The Come-Back, Day 26. Art as Soul Food.

We continue along in the pandemic. Today the central government decides which areas and provinces continue into Phase Three. Our region of Galicia is moving into it. In this Phase, the regional governments get more leeway on regulating mobility and gatherings, and our regional government will let people in the four provinces of Lugo, Ourense, A Coruña, and Pontevedra move from one to another, though no one can leave Galicia nor enter it without good reason. My husband will be glad he'll be allowed to cross the bridge to the green grocer's he favors, across the river in the province of Pontevedra.

Madrid will also be passing to Phase Two. This means that some museums will open, among them, the Prado. They have reorganized the museum, and closed off many halls. A trail has been set up for visitors, taking them before some of the more iconic paintings in the permanent exposition, such as Las Meninas, and both Goya's and Ruben's Saturn Devouring his Children and Saturn, which will be hanging together, so visitors can note how the two artists portrayed the same subject. There are some treasures which were not moved because they are quite delicate, such as Bosch's The Garden of Earthly Delights, a tryptich that I pored over when I first visited the museum, some years ago. 

This shortened view of the museum treasures will be maintained until September, and the entrance fee will be at half price, €7.50. The tickets have to be bought online, and a maximum of 1800 daily tickets will be sold, to avoid crowds. I don't know if the free afternoon tickets will be maintained. When we visited, entrance was free in the afternoon. It's only two hours, though, from six to eight, and doesn't give you enough time to thoroughly enjoy each hall, but it's worth it to go on more than one day, dedicating those two hours each day to a different part of the museum. But a visit like that will have to wait until we are free of the devil that has visited the world this year.

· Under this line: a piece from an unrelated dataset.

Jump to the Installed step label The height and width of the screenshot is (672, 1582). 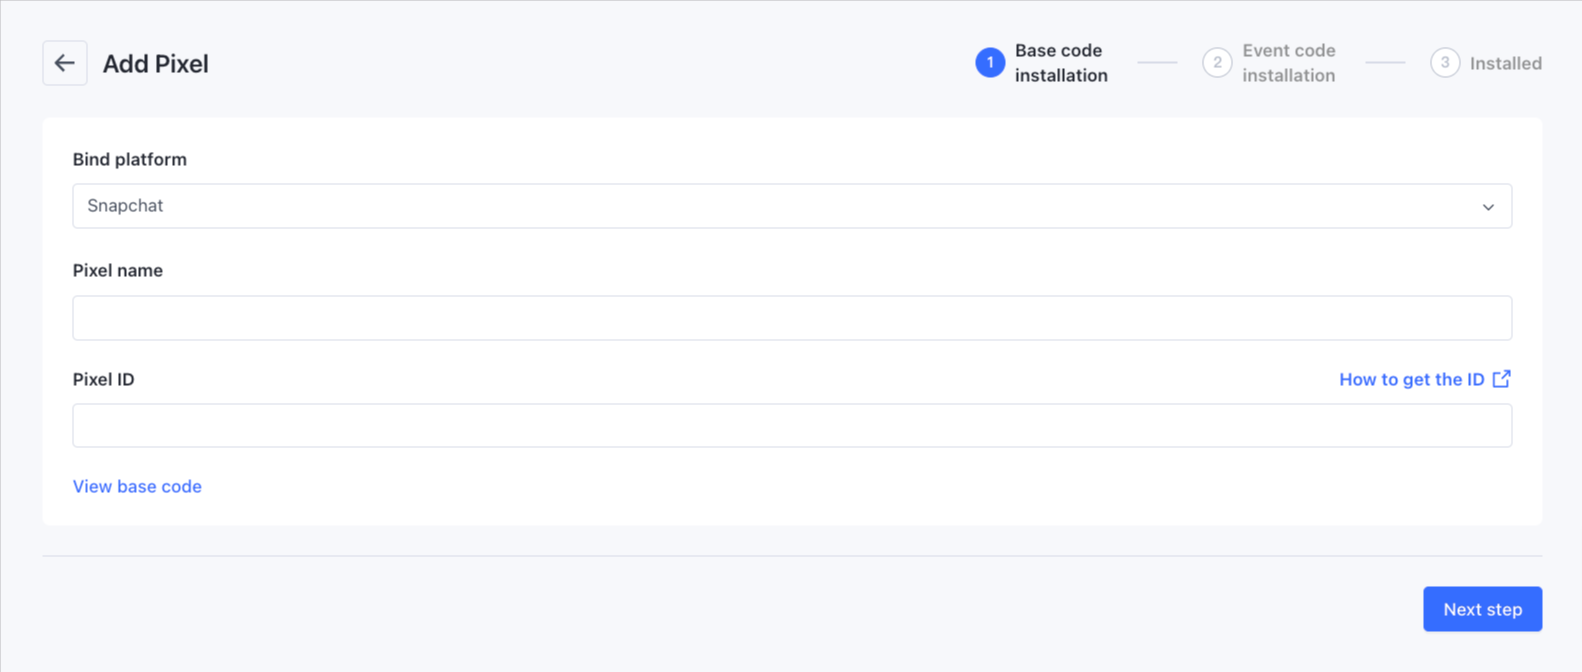[1505, 63]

Other museums, such as the Reina Sofía and the Thyssen-Bornemisza Museum, will also be opening with reduced entry and halls. I visited the Thyssen, but not the Reina Sofía; I don't much like modern art, and I wasn't going to pay the ticket for the entire museum to only enjoy Picasso's Guernica. At the Thyssen, we lingered in the older art halls, not the modern art section. I spent quite a bit of time looking at a Degas pastel, and I was particularly surprised to find myself face to face with Hans Holbein the Younger's portrait of Henry VIII. I'd seen the portrait in a black and white photo in an old textbook about the history of the Catholic Church a friend of my father's had given him for me (along with a bunch of other books in various large cardboard boxes). When I was little, I thought it was a photograph; until I realized that photography hadn't existed until the nineteenth century. I had always been in awe of the mastery of Holbein's work because of that portrait. I had never thought I would see the original in my life, until I came face to face with it in one of the halls of the Thyssen museum in Madrid. 

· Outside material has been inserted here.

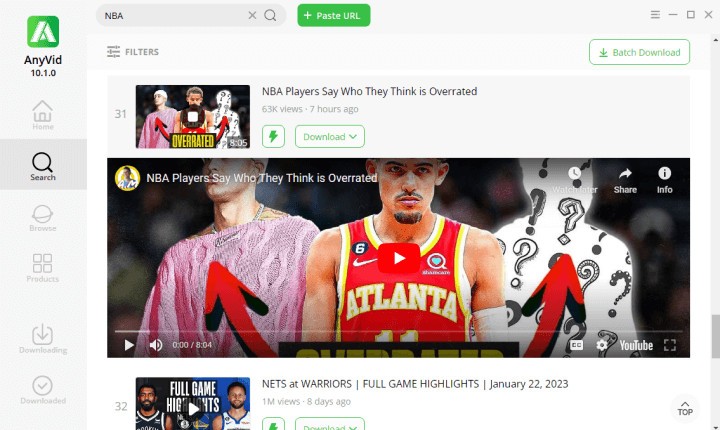The height and width of the screenshot is (430, 720).
Task: Open the Home section in sidebar
Action: point(42,115)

The story of how it came to be there is one of, of course, lack of money. It had originally been owned by the Earl Spencer, and hung at Althorpe. But, money problems made Lady Diana's grandfather sell a great deal of art, including that portrait, to Heinrich Thyssen, a German industrialist, and father of Hans Heinrich Thyssen-Bornemisza. Hans inherited the art collection, and left it to his Spanish fifth wife, Tita Cervera. After his death, the Spanish government bought a part of the art collection, and Tita permanently loaned another part, and the Thyssen Museum was open to the public. 

Even though I had no plans whatsoever to revisit those museums this year, I'm glad they are opening. Some day, I would like to take my husband to discover their beauty and history. Our daughter loved them, and so did I. It is true that art is necessary for the soul to thrive. 

Life continues.

 

Comments

  1. When we were in Madrid for a conference with my limited time I wanted to see the Guernica. Just as we arrived, a guide was giving a complete explanation in English. Such luck.